Ana pasó un hermoso día en compañía del mundo exterior. Nunca olvidó aquel día; ¡fue tan dorado y hermoso, tan despojado de sombras! Ana pasó algunas de sus mejores horas en el manzanar; fue a la Burbuja de la Dríada, a Willowmere y al Valle de las Violetas; visitó la rectoría y tuvo una agradable charla con la señora Alian, y finalmente, al caer la tarde, acompañó a Matthew a buscar las vacas al prado, a través del Sendero de los Amantes. Los bosques estaban glorificados por el ocaso y el cálido esplendor que se colaba por los valles del oeste. Matthew caminaba lentamente con la cabeza inclinada; Ana, alta y erguida, adoptó su ágil paso al suyo.

—Hoy ha trabajado mucho, Matthew —dijo con reproche—. ¿Por qué no se toma las cosas con más calma?

—Bueno, no veo por qué no —dijo Matthew mientras abría el portón para dejar pasar las vacas—. Es que me vuelvo viejo y me olvido. Bueno, bueno; siempre he trabajado duro, y lo mejor será morir al pie del cañón.

—Si yo hubiera sido el muchacho que mandaron buscar —dijo Ana—, sería capaz de ayudarle de cien maneras. Sólo por eso me gustaría haberlo sido.

—Bueno, te prefiero a cien muchachos, Ana —dijo Matthew acariciándole la mano—. Imagínate, más que a cien muchachos. Bueno, creo que no fue un muchacho quien ganó la beca Avery, ¿no es así? Fue una niña,
mi niña
, mi niña de quien estoy orgulloso.

Y le sonrió con su tímida sonrisa mientras entraba al prado. Ana llevó el recuerdo de esa sonrisa cuando se fue a su cuarto aquella noche y se sentó durante largo rato frente a la ventana abierta, pensando en el pasado y soñando con el futuro. Fuera, La Reina de las Nieves estaba blanca a la luz de la luna y las ranas croaban en el pantano, tras «La Cuesta del Huerto». Ana siempre recordó la belleza plateada y pacífica y la fragante calma de aquella noche. Fue la última antes de que el dolor llegara a su vida, y nadie ha vuelto a ser igual cuando ha sentido sobre sí ese toque frío y santificante.

CAPÍTULO TREINTA Y SIETE
La muerte siega una vida

—¡Matthew! ¡Matthew! ¿Qué ocurre? ¿Estás enfermo?

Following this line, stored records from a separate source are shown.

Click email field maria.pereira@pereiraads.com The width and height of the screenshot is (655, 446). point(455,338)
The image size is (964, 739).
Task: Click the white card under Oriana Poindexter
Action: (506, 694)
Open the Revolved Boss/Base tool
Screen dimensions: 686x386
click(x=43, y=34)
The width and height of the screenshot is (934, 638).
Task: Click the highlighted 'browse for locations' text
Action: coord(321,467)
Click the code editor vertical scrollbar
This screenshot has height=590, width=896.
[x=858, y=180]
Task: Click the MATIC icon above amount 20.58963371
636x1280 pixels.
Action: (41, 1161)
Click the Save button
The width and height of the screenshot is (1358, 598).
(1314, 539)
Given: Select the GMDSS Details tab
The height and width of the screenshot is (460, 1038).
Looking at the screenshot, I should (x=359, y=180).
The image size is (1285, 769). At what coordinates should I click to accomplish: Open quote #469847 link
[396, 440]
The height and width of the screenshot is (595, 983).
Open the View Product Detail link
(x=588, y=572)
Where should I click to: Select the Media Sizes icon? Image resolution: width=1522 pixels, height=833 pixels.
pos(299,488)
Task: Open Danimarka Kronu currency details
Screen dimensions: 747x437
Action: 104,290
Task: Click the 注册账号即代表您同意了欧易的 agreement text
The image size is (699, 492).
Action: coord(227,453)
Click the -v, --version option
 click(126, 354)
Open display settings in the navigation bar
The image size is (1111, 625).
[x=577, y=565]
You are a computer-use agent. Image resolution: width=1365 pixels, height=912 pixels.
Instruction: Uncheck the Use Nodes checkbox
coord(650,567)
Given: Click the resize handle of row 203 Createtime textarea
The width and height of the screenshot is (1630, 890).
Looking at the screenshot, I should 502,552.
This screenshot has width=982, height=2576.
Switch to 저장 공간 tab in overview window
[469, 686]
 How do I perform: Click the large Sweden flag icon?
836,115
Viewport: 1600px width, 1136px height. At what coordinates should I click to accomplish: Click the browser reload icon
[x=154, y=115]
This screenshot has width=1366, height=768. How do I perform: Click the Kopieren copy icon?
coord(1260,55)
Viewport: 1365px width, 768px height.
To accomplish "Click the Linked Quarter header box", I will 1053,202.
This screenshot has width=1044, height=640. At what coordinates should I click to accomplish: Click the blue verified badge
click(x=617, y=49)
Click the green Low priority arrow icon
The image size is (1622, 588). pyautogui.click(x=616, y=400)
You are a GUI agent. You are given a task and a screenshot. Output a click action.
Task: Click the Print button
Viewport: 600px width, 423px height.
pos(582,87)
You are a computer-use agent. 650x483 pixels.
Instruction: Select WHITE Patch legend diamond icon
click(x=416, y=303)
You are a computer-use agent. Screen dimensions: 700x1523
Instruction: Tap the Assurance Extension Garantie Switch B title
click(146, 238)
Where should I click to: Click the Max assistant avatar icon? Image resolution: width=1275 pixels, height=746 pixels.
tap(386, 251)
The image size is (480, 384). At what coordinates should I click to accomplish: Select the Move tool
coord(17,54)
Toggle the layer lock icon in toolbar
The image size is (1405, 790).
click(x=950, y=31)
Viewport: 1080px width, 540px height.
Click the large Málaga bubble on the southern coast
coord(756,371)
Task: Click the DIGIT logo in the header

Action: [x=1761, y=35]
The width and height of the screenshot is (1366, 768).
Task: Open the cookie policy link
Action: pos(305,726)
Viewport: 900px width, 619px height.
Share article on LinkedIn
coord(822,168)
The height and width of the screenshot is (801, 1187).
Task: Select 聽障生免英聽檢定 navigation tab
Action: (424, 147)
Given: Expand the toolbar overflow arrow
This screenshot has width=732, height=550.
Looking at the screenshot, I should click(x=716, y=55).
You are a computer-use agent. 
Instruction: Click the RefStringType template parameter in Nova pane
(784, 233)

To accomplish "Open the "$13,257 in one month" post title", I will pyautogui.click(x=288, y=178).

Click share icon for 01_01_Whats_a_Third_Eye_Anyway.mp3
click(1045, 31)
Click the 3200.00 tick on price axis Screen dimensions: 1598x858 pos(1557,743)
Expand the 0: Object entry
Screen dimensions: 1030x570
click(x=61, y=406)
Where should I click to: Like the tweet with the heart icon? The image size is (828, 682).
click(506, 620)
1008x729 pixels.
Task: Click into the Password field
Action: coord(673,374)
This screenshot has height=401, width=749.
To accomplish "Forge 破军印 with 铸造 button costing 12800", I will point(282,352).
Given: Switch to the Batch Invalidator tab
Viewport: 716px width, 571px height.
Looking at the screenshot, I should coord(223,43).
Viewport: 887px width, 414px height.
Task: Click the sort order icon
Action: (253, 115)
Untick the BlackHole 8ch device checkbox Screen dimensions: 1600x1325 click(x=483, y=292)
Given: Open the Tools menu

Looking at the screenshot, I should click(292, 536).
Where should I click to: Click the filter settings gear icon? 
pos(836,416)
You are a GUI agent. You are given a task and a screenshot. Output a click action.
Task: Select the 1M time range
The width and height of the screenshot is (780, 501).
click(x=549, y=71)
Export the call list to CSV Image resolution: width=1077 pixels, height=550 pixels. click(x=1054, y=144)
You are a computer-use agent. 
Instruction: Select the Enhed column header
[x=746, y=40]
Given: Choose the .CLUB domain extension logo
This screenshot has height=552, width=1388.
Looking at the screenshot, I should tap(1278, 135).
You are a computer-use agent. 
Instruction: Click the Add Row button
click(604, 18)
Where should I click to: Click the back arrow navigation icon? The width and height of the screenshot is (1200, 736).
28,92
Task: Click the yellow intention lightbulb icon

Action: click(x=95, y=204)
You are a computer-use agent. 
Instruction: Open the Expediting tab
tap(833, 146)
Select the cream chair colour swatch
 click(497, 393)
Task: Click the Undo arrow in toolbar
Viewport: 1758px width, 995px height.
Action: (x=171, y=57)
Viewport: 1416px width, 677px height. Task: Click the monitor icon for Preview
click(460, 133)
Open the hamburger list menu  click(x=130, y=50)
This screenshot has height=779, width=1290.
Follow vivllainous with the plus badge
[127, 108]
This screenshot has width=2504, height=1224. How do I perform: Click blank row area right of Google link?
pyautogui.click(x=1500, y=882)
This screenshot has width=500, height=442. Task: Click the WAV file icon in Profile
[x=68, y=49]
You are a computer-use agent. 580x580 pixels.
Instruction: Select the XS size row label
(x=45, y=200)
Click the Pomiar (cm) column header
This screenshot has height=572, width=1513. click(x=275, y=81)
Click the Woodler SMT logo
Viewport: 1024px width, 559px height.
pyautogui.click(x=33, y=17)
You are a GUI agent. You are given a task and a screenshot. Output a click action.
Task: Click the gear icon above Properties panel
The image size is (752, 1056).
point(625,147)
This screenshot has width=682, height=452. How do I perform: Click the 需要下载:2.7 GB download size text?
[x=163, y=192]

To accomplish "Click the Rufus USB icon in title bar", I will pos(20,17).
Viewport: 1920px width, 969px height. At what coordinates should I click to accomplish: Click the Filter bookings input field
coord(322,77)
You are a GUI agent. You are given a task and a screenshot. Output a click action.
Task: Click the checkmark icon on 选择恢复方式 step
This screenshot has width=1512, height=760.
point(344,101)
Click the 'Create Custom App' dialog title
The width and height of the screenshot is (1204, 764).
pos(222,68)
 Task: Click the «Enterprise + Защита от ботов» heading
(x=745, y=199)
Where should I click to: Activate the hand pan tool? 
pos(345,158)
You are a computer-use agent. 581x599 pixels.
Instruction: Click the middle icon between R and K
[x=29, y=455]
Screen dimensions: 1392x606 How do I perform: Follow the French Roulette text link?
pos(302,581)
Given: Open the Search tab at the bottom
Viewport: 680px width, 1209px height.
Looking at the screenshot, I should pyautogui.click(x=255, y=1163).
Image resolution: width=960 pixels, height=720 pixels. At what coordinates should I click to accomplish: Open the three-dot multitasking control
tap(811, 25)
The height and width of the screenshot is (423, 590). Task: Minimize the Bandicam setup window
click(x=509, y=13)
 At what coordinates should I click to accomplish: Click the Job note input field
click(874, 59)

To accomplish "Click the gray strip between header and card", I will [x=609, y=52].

Era Marilla quien hablaba, reflejando alarma en cada palabra. Ana atravesó el salón con las manos llenas de narcisos blancos —mucho tiempo pasó antes de que la muchacha pudiera volver a disfrutar con la vista o el perfume de los narcisos blancos—, a tiempo para escucharla y ver a Matthew de pie junto a la puerta del porche, con un periódico doblado en las manos y la cara gris con una mueca extraña. Ana dejó caer las flores y cruzó la cocina hacia él al mismo tiempo que Marilla. Ambas llegaron demasiado tarde; antes de que estuvieran a su lado, Matthew había caído sobre el umbral.